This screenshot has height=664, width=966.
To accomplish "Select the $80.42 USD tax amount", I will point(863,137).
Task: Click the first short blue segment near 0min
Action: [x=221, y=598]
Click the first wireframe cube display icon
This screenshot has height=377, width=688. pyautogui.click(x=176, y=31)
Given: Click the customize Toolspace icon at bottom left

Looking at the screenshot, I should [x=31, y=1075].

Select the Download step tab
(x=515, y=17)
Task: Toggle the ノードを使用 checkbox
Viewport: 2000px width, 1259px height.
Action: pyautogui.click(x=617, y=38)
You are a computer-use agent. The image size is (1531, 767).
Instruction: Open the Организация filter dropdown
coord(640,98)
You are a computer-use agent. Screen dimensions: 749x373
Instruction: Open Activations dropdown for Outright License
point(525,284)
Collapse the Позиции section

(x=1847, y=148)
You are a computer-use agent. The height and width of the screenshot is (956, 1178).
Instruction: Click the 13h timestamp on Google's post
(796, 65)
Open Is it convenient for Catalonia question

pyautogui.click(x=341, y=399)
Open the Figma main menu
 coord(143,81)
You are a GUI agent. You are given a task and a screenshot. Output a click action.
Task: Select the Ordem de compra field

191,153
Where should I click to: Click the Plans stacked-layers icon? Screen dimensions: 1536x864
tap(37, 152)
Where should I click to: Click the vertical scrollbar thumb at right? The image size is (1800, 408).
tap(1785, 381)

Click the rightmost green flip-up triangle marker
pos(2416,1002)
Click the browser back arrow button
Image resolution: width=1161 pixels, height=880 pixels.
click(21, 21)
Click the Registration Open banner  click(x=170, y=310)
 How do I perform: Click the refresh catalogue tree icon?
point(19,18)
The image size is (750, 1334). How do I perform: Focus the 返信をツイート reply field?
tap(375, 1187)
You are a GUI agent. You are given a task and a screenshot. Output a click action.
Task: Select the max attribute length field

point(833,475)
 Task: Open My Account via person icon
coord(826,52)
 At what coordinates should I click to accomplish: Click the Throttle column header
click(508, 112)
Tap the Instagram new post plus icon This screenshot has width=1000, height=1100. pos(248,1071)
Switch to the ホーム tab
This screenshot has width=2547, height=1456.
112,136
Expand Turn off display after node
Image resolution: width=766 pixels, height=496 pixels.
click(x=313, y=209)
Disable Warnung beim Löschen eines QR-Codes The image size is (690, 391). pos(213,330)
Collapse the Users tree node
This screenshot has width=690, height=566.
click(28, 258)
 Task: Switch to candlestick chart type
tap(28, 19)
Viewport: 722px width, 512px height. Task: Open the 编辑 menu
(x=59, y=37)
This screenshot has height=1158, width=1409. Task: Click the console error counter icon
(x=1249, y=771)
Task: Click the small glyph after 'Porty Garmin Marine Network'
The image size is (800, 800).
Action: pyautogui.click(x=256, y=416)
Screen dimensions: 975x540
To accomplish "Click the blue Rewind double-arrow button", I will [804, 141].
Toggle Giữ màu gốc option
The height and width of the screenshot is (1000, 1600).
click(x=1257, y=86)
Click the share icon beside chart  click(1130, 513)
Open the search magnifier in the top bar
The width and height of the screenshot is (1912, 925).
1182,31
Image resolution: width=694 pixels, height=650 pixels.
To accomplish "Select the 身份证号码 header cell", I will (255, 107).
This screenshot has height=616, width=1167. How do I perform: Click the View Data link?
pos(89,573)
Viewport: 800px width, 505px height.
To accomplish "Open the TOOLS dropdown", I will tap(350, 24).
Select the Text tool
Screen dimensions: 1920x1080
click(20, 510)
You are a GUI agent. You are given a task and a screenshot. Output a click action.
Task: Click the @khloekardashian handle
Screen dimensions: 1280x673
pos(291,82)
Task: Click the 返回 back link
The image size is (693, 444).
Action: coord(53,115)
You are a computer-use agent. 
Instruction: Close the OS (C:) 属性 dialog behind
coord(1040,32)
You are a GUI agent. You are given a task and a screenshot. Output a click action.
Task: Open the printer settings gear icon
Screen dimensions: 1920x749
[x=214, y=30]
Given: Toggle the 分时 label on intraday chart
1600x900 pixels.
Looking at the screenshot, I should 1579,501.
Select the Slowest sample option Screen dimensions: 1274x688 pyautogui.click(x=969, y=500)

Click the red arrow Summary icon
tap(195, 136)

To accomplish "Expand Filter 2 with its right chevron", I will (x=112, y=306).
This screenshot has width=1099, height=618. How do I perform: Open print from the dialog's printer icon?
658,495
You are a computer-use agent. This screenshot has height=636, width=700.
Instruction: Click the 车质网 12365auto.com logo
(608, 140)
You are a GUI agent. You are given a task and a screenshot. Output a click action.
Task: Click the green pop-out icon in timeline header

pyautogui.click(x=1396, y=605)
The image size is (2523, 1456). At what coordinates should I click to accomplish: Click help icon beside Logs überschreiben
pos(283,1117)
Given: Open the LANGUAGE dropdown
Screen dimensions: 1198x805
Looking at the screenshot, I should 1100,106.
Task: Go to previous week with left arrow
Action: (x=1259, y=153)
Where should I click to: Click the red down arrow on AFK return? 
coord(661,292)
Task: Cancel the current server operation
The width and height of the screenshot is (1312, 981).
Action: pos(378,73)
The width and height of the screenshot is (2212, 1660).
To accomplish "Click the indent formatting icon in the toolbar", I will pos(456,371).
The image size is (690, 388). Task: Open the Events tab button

━━━━━━━━━━━━━━━━

Your instructions — In the listing, swap "Instruction" for "Directive" in the part that opens with the line containing "You are a computer-use agent. The image" and closes with the line containing "tap(37, 152)", and give that part again with nothing else changed.

Task answer —
You are a computer-use agent. The image size is (1531, 767).
Directive: Open the Организация filter dropdown
coord(640,98)
You are a computer-use agent. Screen dimensions: 749x373
Directive: Open Activations dropdown for Outright License
point(525,284)
Collapse the Позиции section

(x=1847, y=148)
You are a computer-use agent. The height and width of the screenshot is (956, 1178).
Directive: Click the 13h timestamp on Google's post
(796, 65)
Open Is it convenient for Catalonia question

pyautogui.click(x=341, y=399)
Open the Figma main menu
 coord(143,81)
You are a GUI agent. You are given a task and a screenshot. Output a click action.
Task: Select the Ordem de compra field

191,153
Where should I click to: Click the Plans stacked-layers icon? Screen dimensions: 1536x864
tap(37, 152)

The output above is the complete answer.